The biggest challenge I had with watching the show, was wrapping my head around the personalities of the vampires. It seems that it's easy to drive a stake into the chest of a mindless blood-sucking monster, but these vampires feel pain, experience emotion, and long for familiarity, often being driven back into their homes to be comforted by their loved ones, only to find that the undead are barred from entry unless invited.
The undead are so seemingly normal, that aside from their drinking human blood, they would seem pitiable and it really sets the audience up to be very sympathetic to them. Though my pity is often quickly replaced with disgust, as I watch them give into their hunger and feed on not only their friends, but their family as well.
Shiki is one of those anime that does not pull many punches, the brutality is on par with any gruesome Hollywood horror film, and the deaths are not pleasant at all. In fact some are pretty hard to look at, and the combination of sympathy and disgust makes for a fairly sized roller coaster ride of anger and compassion, leaving one feeling slightly drained after some episodes.
The climax of Shiki once it reached that point was pretty methodical, and the vampire purification of course turned ugly, eventually resulting in a near war where vampires began killing the living instead of sucking their blood, to exact revenge on the humans, and the humans getting so bloodlustful that some innocents were caught in the crossfire.

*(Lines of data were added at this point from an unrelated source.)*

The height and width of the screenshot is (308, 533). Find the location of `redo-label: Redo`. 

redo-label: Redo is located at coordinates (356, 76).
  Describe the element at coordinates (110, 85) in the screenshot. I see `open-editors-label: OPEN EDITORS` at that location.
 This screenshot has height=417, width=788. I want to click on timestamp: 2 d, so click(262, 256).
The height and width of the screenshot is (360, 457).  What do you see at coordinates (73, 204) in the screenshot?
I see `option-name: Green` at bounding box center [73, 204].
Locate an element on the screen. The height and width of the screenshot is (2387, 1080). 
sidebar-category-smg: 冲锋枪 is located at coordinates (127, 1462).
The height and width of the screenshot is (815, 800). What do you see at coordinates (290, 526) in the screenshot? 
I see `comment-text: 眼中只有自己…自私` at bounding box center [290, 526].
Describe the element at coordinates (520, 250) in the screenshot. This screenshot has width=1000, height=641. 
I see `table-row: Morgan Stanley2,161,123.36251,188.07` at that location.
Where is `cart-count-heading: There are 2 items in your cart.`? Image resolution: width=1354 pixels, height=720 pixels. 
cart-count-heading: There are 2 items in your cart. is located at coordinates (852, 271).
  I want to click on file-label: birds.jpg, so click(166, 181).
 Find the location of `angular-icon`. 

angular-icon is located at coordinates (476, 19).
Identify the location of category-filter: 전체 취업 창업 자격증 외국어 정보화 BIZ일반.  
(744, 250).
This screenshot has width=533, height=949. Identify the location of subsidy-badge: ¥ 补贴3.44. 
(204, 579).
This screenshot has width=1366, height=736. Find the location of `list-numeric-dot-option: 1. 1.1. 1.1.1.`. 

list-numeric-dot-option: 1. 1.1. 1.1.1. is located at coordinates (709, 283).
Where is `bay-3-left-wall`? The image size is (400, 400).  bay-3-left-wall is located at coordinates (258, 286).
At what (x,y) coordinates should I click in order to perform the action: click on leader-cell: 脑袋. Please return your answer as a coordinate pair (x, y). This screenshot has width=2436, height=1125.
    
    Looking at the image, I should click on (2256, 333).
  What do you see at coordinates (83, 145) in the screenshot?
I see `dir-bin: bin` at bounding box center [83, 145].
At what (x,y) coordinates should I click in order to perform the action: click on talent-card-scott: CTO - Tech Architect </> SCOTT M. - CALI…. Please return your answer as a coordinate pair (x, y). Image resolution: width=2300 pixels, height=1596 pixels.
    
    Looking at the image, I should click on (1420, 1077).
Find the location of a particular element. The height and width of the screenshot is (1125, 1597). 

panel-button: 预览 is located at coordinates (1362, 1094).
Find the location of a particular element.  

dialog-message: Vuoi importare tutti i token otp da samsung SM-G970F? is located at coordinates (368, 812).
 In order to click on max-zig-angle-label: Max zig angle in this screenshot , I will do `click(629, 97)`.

By the end, it was a total ruin, all is vanity it seems, and while I walked away from the show feeling down, and perplexed; I can't say that it was any better than some of them deserved. And even though the show wasn't meant to be a narrative of thought provoking tales of sympathy and or hostility, it still managed to stir up some good and interesting debates with myself about other real monsters in the world.
Shiki is a 22 episode anime that feels more like 44, and while it isn't the best vampire anime I've ever seen, it is one of the better mysteries, and it manages to have great timing with regards to its episode cliffhangers. The characters were pretty diverse, and only a few of them irritated me; not that I can't find something to gripe about.
All in all, it's not fantastic, but it is better than average horror, and it is a real thinking person's anime. Some will no doubt watch it to see the blood and cool and interesting deaths of the vampires; and I can let that go, coughing that up to brainwashed retardation and inbreeding. But the real meat and marrow of Shiki is the war with the monsters that are within each of us, and like most of the villagers, needing but a single excuse to come out, and do unspeakable things.
If anything, I took away from this show that lack of restraint, and uncontrolled desire; for food, for pleasure, when you strip away the consequences... it matters not how we obtain them, but like everyone else, even the monsters are afraid when faced with their own ultimate end.